Data for analysis Start Marker

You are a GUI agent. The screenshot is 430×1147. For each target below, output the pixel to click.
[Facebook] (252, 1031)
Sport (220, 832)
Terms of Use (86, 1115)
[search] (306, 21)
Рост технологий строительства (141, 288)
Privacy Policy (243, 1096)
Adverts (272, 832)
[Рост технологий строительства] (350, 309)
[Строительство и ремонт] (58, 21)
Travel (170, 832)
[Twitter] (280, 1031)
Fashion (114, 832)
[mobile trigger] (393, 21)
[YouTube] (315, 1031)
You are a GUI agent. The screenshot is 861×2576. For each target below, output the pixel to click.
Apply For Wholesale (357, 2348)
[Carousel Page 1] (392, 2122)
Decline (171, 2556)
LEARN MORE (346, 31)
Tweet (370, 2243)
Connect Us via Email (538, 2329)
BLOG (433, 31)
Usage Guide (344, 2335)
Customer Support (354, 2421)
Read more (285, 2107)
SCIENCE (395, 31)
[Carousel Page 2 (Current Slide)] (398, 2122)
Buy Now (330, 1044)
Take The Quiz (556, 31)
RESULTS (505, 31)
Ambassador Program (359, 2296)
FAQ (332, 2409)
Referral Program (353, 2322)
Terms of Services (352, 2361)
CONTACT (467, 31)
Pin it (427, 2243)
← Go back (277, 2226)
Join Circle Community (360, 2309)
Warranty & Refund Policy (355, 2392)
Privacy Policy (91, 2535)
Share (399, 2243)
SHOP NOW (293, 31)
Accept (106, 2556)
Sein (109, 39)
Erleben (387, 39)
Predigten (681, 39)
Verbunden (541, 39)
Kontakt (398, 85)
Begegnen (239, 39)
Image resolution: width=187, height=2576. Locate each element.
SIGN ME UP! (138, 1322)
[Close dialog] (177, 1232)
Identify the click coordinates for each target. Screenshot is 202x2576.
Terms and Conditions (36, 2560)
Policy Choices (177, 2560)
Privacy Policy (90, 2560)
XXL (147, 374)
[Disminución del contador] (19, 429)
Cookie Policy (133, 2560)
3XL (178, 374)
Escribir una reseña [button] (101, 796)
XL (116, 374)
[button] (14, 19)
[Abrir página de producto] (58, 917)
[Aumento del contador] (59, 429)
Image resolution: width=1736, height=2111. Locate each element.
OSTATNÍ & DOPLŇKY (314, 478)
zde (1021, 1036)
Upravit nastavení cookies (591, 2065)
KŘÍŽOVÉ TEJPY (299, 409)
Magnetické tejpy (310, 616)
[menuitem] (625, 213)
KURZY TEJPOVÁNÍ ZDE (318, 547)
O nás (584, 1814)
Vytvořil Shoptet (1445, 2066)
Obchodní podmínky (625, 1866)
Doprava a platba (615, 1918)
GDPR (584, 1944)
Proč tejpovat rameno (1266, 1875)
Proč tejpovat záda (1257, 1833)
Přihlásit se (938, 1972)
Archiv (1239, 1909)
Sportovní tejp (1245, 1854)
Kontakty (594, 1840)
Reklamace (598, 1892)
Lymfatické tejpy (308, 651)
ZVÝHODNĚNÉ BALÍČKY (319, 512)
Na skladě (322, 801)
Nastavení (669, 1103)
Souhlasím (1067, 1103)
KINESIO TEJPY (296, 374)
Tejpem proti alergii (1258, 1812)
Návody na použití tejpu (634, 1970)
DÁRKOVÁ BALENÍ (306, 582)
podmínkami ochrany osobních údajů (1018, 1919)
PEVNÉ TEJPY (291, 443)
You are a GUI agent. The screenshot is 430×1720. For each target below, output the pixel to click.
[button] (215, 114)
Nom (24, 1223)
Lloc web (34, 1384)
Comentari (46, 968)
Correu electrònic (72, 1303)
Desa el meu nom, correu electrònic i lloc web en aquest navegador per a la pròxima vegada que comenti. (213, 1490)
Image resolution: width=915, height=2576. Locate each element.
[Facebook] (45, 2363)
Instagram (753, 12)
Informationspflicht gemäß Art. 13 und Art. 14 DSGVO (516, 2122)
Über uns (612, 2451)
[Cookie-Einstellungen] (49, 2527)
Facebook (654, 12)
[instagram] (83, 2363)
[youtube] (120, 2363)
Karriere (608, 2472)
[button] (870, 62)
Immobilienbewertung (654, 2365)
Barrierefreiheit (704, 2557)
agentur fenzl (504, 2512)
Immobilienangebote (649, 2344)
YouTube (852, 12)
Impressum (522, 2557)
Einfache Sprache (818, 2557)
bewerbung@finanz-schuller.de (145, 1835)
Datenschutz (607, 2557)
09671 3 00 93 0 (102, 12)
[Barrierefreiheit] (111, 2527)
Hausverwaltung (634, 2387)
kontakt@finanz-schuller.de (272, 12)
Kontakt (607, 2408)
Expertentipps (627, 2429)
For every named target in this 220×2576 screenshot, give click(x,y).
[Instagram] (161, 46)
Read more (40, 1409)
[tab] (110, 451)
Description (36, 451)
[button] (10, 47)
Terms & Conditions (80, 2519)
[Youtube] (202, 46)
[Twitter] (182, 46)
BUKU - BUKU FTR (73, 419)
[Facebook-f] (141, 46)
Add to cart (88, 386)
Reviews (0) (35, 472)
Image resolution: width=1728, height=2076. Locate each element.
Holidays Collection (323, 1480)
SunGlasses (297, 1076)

Data for analysis End Marker

• [Work instructions] The lines above from the one containing "Kontakty (594, 1840)" through the one containing "Hausverwaltung (634, 2387)" are to be set down exactly, and no others.

• [Response]
Kontakty (594, 1840)
Reklamace (598, 1892)
Lymfatické tejpy (308, 651)
ZVÝHODNĚNÉ BALÍČKY (319, 512)
Na skladě (322, 801)
Nastavení (669, 1103)
Souhlasím (1067, 1103)
KINESIO TEJPY (296, 374)
Tejpem proti alergii (1258, 1812)
Návody na použití tejpu (634, 1970)
DÁRKOVÁ BALENÍ (306, 582)
podmínkami ochrany osobních údajů (1018, 1919)
PEVNÉ TEJPY (291, 443)
You are a GUI agent. The screenshot is 430×1720. For each target below, output the pixel to click.
[button] (215, 114)
Nom (24, 1223)
Lloc web (34, 1384)
Comentari (46, 968)
Correu electrònic (72, 1303)
Desa el meu nom, correu electrònic i lloc web en aquest navegador per a la pròxima vegada que comenti. (213, 1490)
Image resolution: width=915, height=2576. Locate each element.
[Facebook] (45, 2363)
Instagram (753, 12)
Informationspflicht gemäß Art. 13 und Art. 14 DSGVO (516, 2122)
Über uns (612, 2451)
[Cookie-Einstellungen] (49, 2527)
Facebook (654, 12)
[instagram] (83, 2363)
[youtube] (120, 2363)
Karriere (608, 2472)
[button] (870, 62)
Immobilienbewertung (654, 2365)
Barrierefreiheit (704, 2557)
agentur fenzl (504, 2512)
Immobilienangebote (649, 2344)
YouTube (852, 12)
Impressum (522, 2557)
Einfache Sprache (818, 2557)
bewerbung@finanz-schuller.de (145, 1835)
Datenschutz (607, 2557)
09671 3 00 93 0 (102, 12)
[Barrierefreiheit] (111, 2527)
Hausverwaltung (634, 2387)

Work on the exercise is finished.